TEXT BLOCK:
* * * * *
Re: Improving N-Distinct estimation by ANALYZE

From: Greg Stark <gsstark(at)mit(dot)edu>
To: Josh Berkus <josh(at)agliodbs(dot)com>
Cc: tshipley(at)deru(dot)com, pgsql-hackers(at)postgresql(dot)org
Subject: Re: Improving N-Distinct estimation by ANALYZE
Date: 2006-01-05 15:12:29
Message-ID: 87d5j64ski.fsf@stark.xeocode.com
Views: Raw Message | Whole Thread | Download mbox | Resend email
Thread:
Lists: pgsql-hackers


Josh Berkus <josh(at)agliodbs(dot)com> writes:

> > These statements are at odds with my admittedly basic understanding of
> > statistics. Isn't the power of a sample more related to the absolute size of
> > the sample than the sample as fraction of the population? Why not just pick
> > a smallish sample size, say about 3000, and apply it to all the tables, even
> > the ones with just a single row (modify appropriately from block sampling).
* * * * *
STORED RECORDS:
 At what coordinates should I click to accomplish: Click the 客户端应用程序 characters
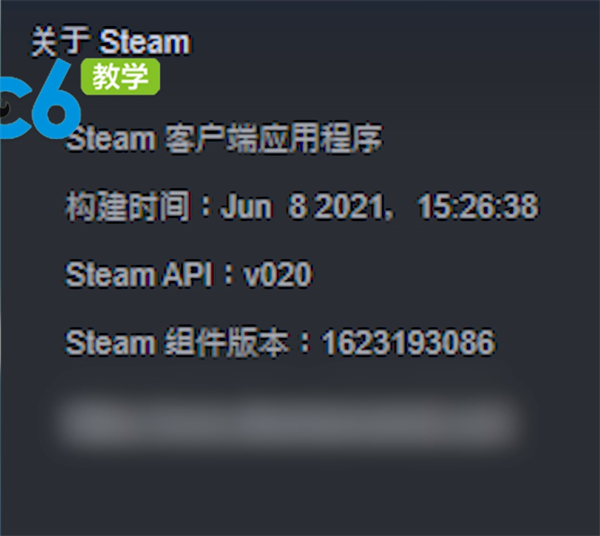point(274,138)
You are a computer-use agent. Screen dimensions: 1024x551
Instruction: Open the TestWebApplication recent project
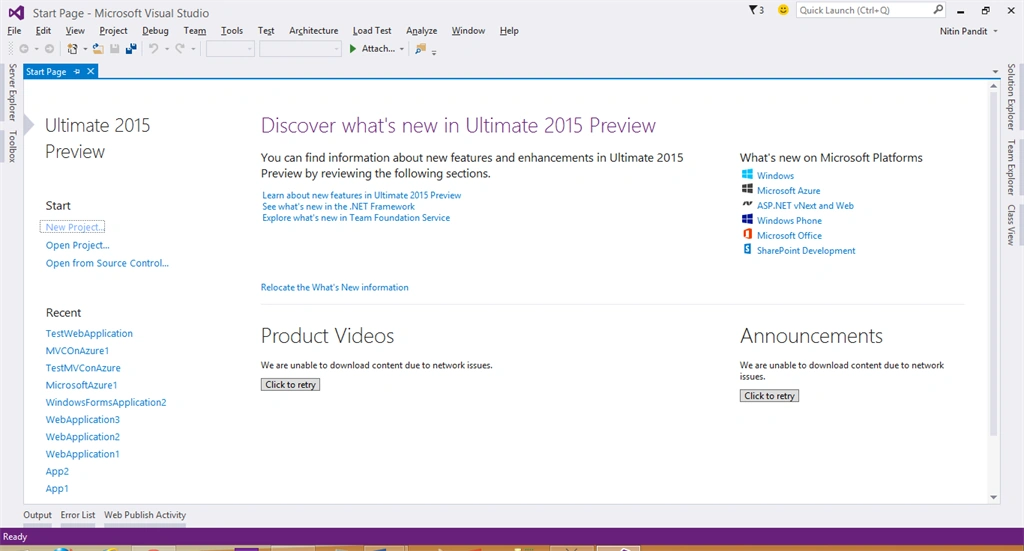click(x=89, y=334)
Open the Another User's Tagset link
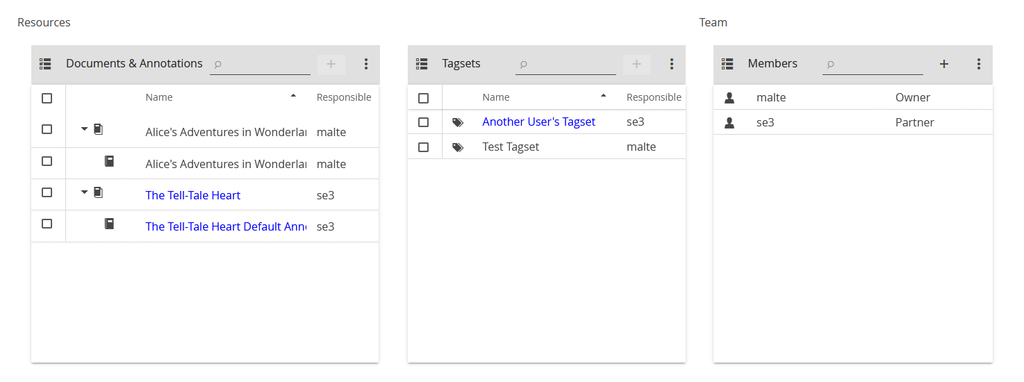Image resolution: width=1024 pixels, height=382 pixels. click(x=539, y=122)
* * * * *
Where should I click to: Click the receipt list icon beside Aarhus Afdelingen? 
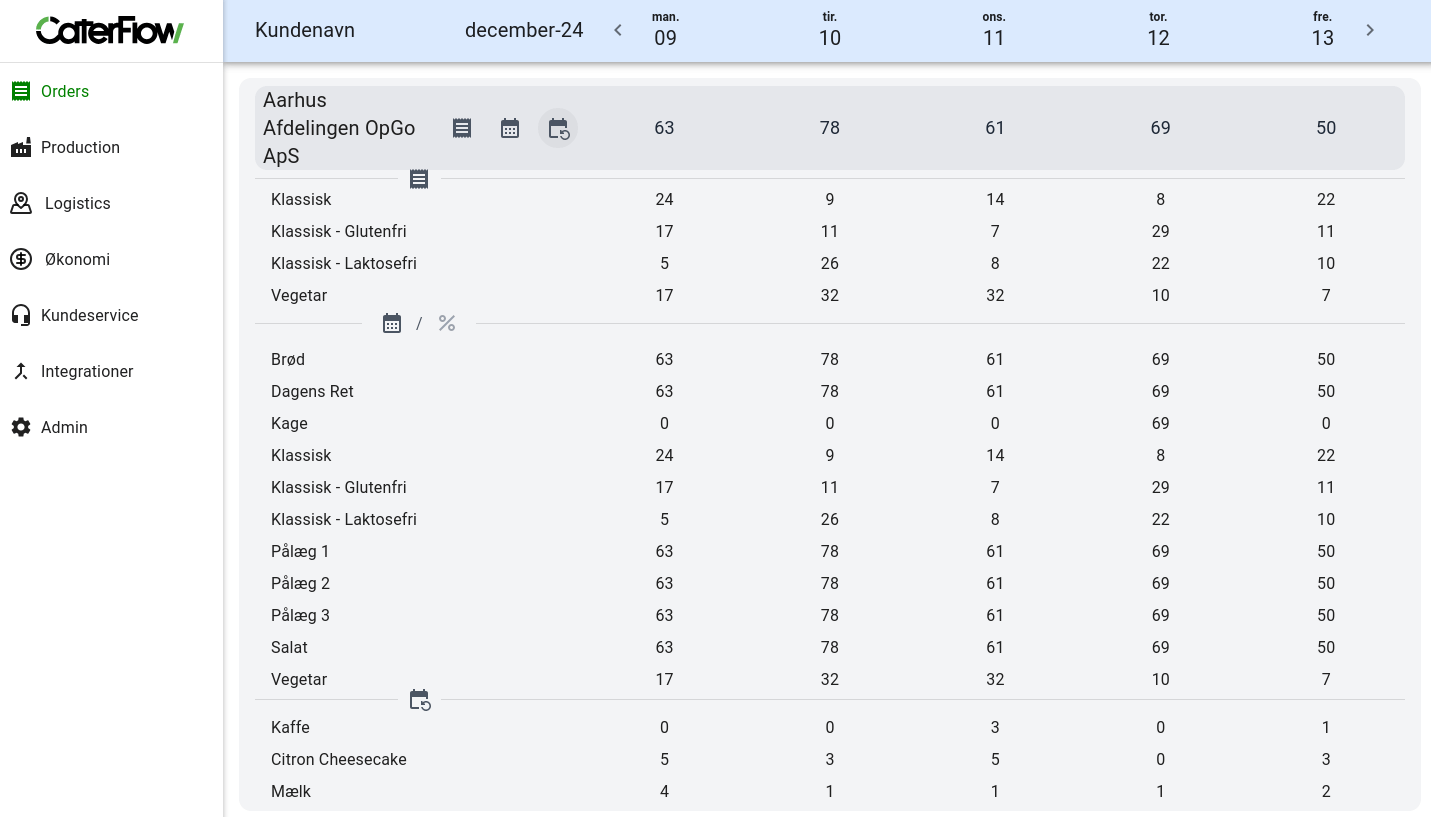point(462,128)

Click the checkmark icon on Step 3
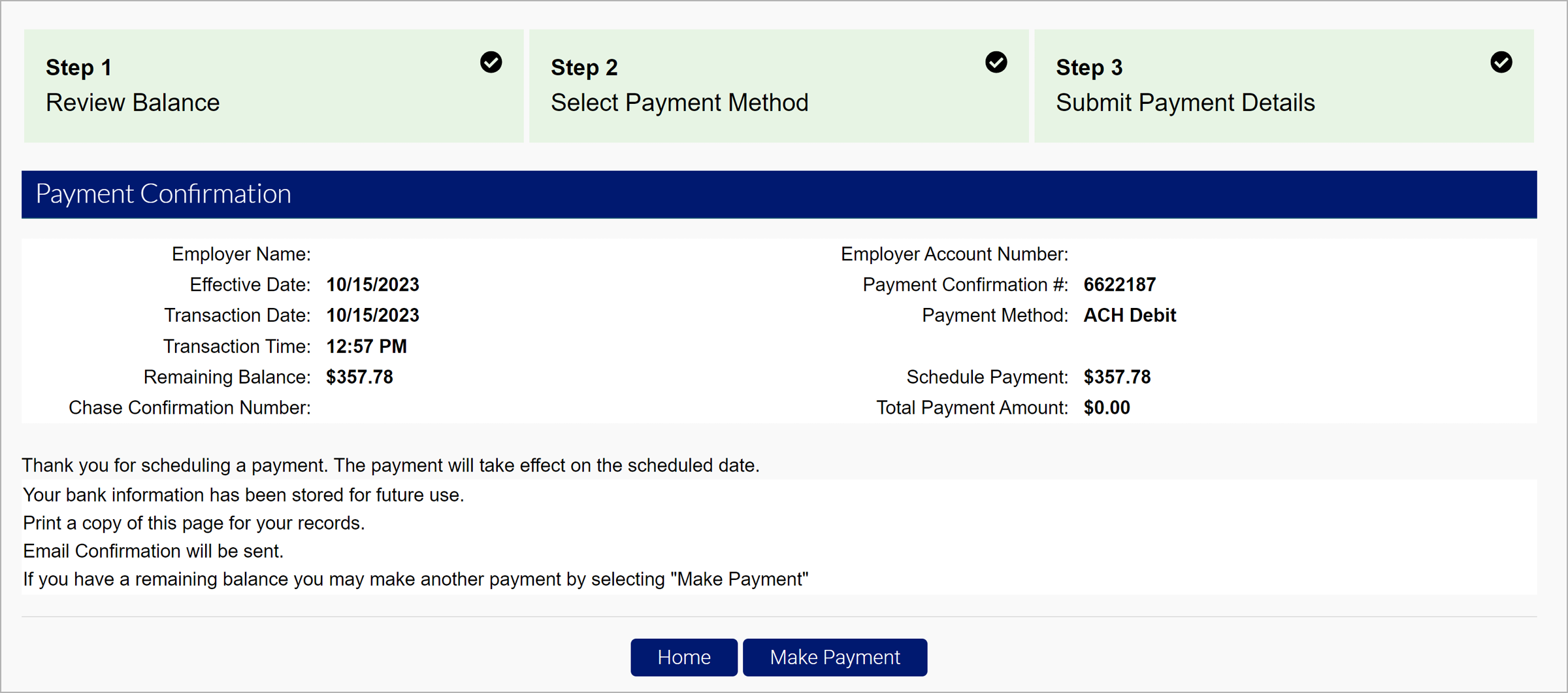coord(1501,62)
* * * * *
TASK DESCRIPTION:
In the message about N-Distinct estimation, what smallish sample size does the quoted passage suggest applying to all tables?

PROBLEM SOLUTION:
About 3000.